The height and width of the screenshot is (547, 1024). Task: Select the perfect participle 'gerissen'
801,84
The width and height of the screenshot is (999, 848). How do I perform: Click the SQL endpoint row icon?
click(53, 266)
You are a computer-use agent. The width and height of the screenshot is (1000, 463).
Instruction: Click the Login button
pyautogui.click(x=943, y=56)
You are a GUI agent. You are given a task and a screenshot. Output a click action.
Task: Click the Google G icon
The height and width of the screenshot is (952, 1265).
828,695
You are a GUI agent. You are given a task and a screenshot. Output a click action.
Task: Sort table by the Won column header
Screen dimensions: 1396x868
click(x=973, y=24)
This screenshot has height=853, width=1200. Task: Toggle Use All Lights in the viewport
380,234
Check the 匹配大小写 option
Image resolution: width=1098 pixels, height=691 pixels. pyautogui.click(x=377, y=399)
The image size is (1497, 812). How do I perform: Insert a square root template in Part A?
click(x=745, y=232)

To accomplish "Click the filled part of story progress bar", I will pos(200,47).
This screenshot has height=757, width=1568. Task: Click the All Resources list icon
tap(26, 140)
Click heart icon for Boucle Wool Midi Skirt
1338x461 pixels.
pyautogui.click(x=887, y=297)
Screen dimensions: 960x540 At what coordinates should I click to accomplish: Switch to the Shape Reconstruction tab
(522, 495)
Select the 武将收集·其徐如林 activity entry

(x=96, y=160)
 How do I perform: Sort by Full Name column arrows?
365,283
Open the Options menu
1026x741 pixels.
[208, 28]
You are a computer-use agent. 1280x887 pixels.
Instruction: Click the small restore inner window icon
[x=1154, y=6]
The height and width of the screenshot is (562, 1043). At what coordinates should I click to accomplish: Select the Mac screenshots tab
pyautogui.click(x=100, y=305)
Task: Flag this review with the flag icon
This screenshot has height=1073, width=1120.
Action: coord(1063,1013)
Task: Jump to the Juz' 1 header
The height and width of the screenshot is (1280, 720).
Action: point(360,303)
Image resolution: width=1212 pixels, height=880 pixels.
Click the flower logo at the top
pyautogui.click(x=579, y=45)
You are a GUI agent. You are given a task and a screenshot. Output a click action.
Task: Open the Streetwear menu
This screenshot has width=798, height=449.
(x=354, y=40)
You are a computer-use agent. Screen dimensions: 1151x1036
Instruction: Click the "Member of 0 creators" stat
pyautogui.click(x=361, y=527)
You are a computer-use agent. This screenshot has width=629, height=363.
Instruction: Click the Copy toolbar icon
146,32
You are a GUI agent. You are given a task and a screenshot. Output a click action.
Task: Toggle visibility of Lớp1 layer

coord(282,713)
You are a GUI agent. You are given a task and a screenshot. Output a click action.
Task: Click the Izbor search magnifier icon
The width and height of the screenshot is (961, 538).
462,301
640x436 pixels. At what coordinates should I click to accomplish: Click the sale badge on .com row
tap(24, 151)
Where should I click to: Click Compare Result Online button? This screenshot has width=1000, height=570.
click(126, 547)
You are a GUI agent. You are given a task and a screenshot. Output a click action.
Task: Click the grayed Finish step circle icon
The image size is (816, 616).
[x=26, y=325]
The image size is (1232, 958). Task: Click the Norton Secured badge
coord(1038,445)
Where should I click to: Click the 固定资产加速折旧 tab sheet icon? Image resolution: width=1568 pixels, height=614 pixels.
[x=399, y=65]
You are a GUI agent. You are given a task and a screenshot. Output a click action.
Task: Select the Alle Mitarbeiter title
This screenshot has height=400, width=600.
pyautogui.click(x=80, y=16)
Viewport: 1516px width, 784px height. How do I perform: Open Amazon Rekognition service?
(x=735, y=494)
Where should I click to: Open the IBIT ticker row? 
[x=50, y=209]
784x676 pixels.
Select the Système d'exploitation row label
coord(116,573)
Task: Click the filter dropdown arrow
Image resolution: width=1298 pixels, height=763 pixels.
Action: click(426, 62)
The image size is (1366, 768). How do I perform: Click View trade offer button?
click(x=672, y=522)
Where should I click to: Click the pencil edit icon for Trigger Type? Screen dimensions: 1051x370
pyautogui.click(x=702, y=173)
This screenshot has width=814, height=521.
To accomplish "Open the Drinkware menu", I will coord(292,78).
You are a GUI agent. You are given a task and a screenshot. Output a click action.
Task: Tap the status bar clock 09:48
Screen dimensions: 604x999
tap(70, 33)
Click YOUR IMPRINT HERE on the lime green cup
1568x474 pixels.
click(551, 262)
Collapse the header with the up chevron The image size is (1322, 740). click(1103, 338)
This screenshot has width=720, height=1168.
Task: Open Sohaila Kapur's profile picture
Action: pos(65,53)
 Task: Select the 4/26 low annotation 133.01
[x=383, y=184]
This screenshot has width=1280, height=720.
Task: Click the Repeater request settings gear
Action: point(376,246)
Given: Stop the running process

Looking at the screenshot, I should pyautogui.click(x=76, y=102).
■ ■ ■
Problem details
If a line in the listing contains the string "will", copy it.

Finished exercise
To accomplish "Click the filled part of story progress bar", I will pos(200,47).
To accomplish "Open the Drinkware menu", I will coord(292,78).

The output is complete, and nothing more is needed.